Under 65 Health Plans
Under 65 health plans provide vital coverage for individuals and families who are not yet eligible for Medicare. These plans include a wide range of options, with Affordable Care Act (ACA) Marketplace plans being among the most popular. Created through the ACA, the Health Care Marketplace allows individuals under the age of 65 to shop for and enroll in quality health insurance that meets federal coverage standards. These plans are designed to ensure that everyone has access to essential care, regardless of pre-existing conditions or income level.
ACA Marketplace plans cover essential health benefits such as doctor visits, hospital stays, preventive care, prescription medications, maternity care, and mental health services. To make health coverage more affordable, many Marketplace enrollees qualify for subsidies or premium tax credits based on their income and household size. These savings can significantly reduce the cost of monthly premiums and, in some cases, out-of-pocket expenses like deductibles and copayments.

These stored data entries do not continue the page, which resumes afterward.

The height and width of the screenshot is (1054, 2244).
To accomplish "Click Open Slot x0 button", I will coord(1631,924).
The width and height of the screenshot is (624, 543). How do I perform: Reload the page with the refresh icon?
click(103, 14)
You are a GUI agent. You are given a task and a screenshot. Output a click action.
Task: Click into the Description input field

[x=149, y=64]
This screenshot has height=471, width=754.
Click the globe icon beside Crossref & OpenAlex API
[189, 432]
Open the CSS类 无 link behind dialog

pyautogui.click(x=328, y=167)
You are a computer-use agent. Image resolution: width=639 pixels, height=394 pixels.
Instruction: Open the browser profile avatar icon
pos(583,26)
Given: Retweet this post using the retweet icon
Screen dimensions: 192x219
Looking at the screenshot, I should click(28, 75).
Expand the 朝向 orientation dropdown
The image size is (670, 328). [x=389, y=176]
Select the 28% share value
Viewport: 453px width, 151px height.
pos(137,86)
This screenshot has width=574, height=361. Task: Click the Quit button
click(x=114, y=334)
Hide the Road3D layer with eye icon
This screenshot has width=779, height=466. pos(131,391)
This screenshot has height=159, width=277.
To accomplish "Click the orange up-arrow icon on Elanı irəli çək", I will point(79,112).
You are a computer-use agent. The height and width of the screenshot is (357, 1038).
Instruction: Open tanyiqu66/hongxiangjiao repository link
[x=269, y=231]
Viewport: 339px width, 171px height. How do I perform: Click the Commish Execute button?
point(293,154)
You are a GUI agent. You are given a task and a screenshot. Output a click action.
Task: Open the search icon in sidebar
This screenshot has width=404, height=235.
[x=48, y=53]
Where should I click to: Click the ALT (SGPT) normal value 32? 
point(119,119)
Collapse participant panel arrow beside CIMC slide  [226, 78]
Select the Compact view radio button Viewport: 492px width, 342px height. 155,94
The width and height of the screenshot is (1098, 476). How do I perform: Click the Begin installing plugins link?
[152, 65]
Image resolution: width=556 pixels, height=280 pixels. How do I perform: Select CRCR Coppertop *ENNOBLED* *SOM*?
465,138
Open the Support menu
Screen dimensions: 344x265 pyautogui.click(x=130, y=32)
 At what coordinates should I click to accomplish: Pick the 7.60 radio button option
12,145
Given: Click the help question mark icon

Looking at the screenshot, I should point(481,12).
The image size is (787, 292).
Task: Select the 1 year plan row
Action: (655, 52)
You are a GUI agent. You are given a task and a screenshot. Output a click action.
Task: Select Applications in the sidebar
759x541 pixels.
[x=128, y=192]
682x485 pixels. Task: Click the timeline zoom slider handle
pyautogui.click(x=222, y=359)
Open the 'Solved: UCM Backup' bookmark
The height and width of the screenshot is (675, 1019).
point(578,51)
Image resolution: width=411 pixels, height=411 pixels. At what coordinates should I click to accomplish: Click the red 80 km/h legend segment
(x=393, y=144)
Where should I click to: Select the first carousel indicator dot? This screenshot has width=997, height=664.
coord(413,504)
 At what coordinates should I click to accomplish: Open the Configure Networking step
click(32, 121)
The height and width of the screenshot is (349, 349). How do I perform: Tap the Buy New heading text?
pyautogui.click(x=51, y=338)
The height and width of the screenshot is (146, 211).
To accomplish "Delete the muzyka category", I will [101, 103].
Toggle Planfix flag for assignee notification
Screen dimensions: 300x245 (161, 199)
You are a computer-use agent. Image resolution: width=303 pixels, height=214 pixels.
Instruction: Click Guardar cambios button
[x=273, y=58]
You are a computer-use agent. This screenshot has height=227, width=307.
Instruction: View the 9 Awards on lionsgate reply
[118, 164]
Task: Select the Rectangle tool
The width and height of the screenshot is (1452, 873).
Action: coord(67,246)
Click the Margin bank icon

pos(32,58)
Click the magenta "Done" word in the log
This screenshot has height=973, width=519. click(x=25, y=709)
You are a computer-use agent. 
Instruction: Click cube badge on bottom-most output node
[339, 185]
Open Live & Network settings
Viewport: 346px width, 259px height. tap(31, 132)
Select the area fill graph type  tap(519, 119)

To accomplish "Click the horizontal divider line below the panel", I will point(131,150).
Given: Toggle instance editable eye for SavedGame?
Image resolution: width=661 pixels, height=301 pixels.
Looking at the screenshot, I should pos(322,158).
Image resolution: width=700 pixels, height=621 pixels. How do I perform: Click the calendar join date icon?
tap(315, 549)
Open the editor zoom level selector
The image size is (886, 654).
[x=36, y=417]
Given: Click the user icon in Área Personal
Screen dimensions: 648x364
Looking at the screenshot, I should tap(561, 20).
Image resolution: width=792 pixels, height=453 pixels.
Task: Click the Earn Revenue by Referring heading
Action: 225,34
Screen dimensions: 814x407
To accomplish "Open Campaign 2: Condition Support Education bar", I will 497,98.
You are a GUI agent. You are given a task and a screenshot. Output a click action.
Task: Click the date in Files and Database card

One of the key advantages of ACA plans is the flexibility and choice. The Marketplace offers different "metal tiers" – Bronze, Silver, Gold, and Platinum – to suit varying budgets and healthcare needs. Bronze plans generally have the lowest premiums but higher out-of-pocket costs, while Platinum plans offer the most comprehensive coverage with higher premiums. This allows individuals to choose a plan that aligns with their healthcare priorities and financial situation.
For those under 65, having health insurance is essential for protecting against unexpected medical expenses and ensuring access to necessary care. ACA Marketplace plans provide a reliable option for affordable, comprehensive coverage, whether you’re self-employed, unemployed, or working for an employer that doesn’t offer health benefits. These plans are particularly beneficial for individuals with pre-existing conditions, as insurers cannot deny coverage or charge higher premiums for health issues under the ACA. For those seeking peace of mind and protection from financial risk, Under 65 health plans – especially those available through the Health Care Marketplace – are an excellent resource for accessible and affordable healthcare.